By Ian Walker
LONDON--The British government has reduced its stake in Lloyds
Banking Group PLC (LLOY.LN) by another percentage point to 13.99%,
the latest in a series of small sales of shares in the bailed-out
bank.
Lloyds said Monday the government now owns 9.98 billion shares,
or 13.99% of the bank's voting rights. It previously held 10.69
billion shares.
No price was disclosed for the share sale, which was conducted
on Friday.
Lloyds, the U.K.'s biggest retail bank, was bailed out by U.K.

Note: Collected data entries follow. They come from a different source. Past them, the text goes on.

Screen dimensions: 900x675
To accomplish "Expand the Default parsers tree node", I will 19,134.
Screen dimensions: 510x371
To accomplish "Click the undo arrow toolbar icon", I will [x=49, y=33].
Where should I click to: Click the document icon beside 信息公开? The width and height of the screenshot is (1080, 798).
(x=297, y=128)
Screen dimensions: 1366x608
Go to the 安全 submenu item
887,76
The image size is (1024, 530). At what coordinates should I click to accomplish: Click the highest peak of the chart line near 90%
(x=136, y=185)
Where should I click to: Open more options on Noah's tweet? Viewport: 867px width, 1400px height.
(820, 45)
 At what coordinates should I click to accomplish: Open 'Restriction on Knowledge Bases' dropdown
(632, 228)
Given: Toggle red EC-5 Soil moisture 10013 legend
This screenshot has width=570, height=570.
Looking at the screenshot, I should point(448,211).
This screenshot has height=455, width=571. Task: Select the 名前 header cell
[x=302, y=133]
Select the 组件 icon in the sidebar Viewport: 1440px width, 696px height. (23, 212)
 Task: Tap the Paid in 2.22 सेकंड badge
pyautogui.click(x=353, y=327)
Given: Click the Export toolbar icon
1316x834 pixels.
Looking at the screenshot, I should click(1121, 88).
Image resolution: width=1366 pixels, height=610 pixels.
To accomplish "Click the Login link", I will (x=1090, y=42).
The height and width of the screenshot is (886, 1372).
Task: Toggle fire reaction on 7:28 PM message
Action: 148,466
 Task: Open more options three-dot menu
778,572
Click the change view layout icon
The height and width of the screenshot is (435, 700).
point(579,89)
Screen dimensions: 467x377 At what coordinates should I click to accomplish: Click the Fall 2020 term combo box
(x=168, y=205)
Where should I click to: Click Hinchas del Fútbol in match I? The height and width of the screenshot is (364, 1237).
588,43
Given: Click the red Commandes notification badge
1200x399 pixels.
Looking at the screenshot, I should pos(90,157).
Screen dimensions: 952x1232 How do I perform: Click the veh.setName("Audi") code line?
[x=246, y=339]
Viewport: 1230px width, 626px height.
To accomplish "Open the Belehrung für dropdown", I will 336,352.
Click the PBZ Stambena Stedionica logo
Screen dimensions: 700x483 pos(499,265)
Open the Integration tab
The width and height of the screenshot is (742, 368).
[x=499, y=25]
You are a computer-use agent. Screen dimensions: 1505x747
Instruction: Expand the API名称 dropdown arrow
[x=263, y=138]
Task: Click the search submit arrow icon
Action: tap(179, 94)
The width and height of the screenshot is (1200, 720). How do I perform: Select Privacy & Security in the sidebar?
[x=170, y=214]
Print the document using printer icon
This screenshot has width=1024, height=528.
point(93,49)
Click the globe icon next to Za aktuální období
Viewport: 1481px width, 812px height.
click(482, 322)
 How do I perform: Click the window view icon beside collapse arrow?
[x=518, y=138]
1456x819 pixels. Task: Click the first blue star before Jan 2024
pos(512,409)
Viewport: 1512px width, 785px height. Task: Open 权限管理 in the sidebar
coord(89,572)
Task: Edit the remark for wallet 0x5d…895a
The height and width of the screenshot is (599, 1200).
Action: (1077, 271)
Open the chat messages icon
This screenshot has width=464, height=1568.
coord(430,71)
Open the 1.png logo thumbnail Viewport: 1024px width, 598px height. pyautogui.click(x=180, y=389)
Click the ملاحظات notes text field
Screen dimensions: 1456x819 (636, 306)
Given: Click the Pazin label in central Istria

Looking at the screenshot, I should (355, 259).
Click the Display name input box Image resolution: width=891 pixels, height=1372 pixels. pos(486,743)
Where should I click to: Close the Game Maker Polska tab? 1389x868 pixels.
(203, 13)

taxpayers during the financial crisis, with the government taking a
39% stake. The government started selling its shares in Lloyds in
late 2013.
After initially selling portions of Lloyds directly to investors
through accelerated placements, in December the government mandated
Morgan Stanley to gradually sell stock up to the end of June. On
June 1, the program was extended to Dec. 31. The government also
said previously it would launch a share sale that would be open to
retail investors in the next 12 months and that details would be
announced in due course.
Chancellor of the Exchequer George Osborne said in March the
government would sharply reduce its stake in Lloyds in the next
year to raise at least 9 billion pounds ($14.07 billion). He said
Lloyds' return to profit and the resumption of dividend payouts
this year means "we can continue our exit from that bailout." Mr.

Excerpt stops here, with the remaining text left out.